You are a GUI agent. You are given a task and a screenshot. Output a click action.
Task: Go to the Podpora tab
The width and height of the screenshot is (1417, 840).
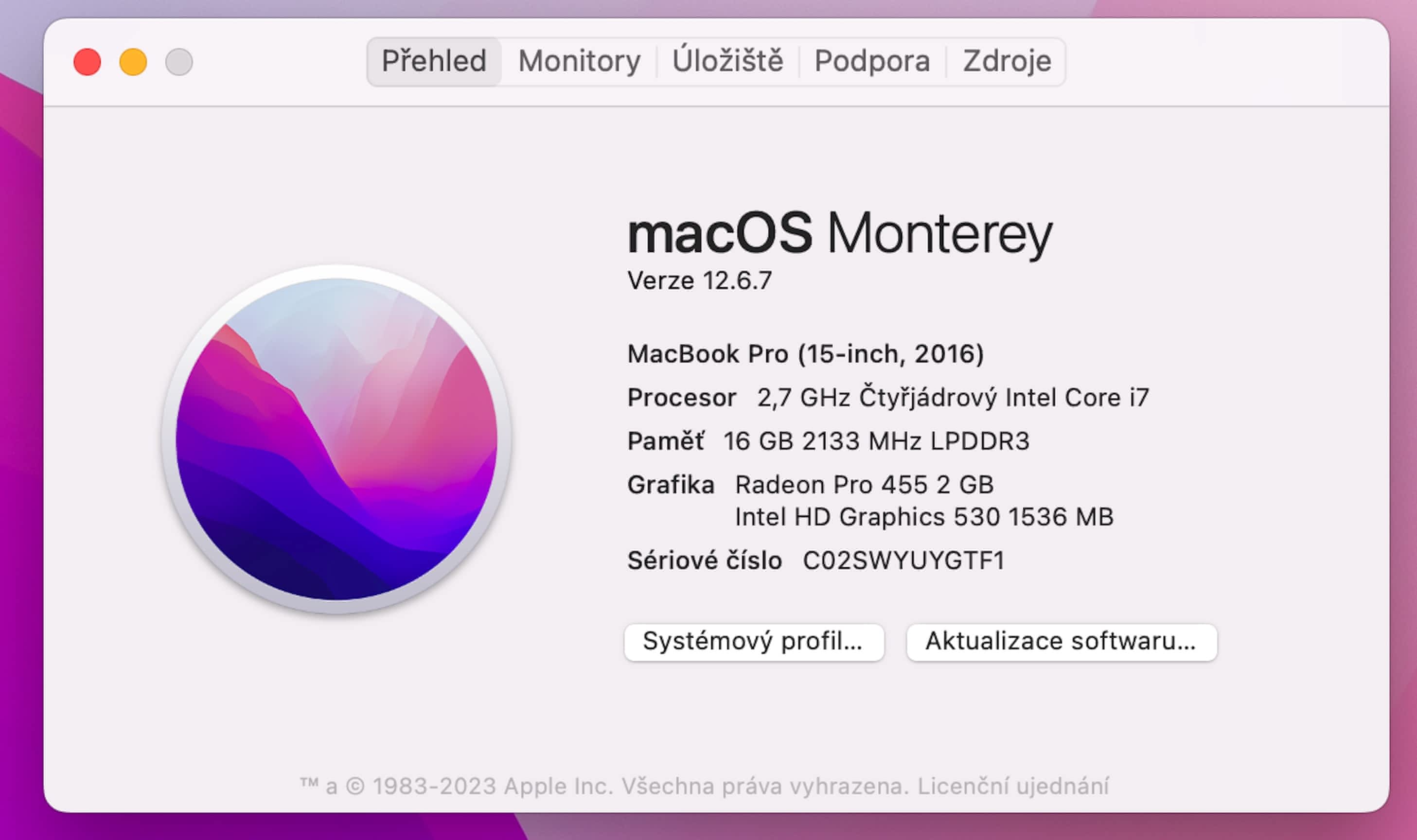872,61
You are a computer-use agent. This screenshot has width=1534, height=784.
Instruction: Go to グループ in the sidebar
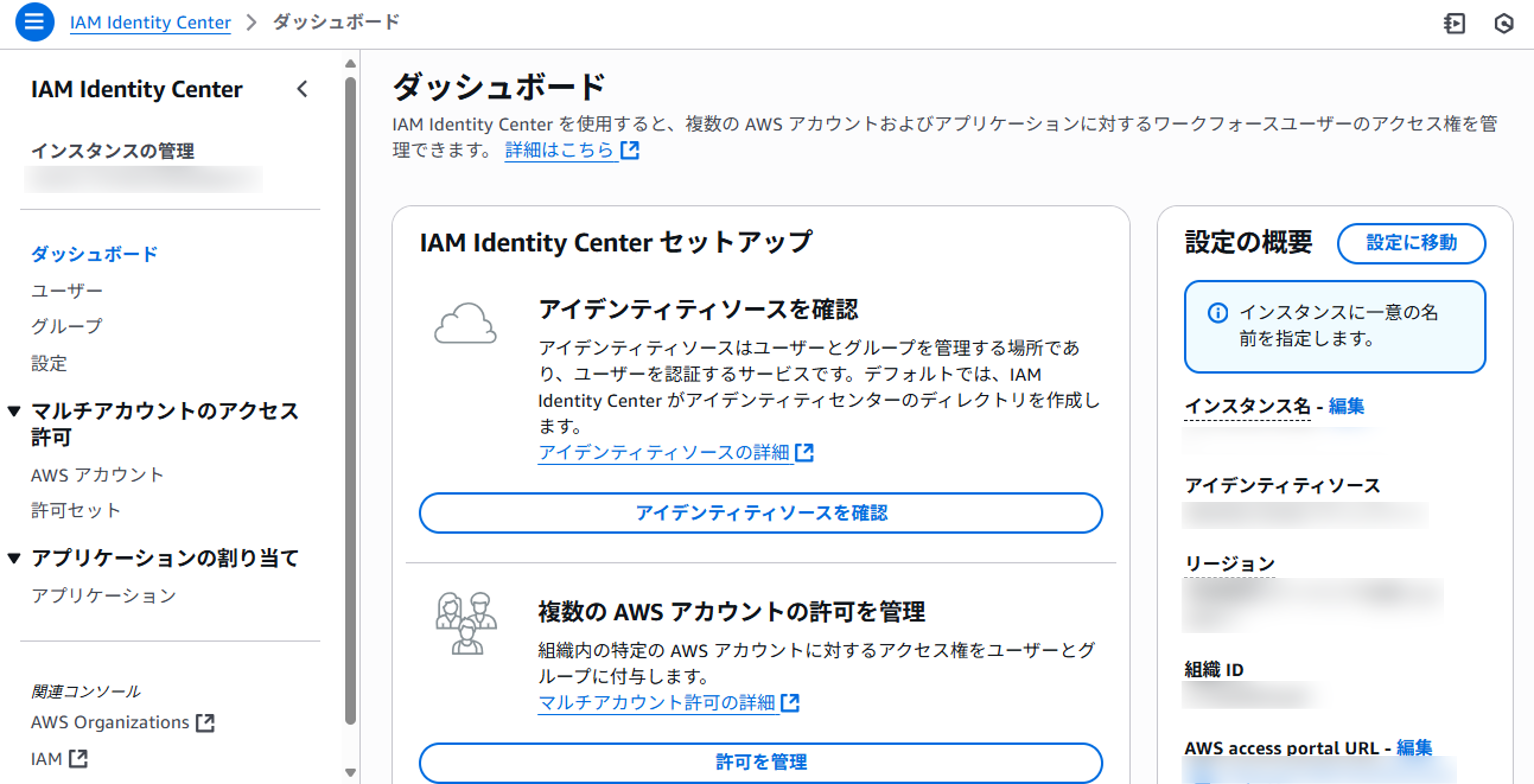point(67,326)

^^^^

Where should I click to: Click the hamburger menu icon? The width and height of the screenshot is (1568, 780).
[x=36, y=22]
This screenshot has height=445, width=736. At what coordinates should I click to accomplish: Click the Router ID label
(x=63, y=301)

^^^^

Required action
Copy all lines from the listing that contain "agent".

Reply to the exercise
You are a GUI agent. You are given a task and a screenshot. Output a click action.
You are a computer-use agent. This screenshot has width=1534, height=784.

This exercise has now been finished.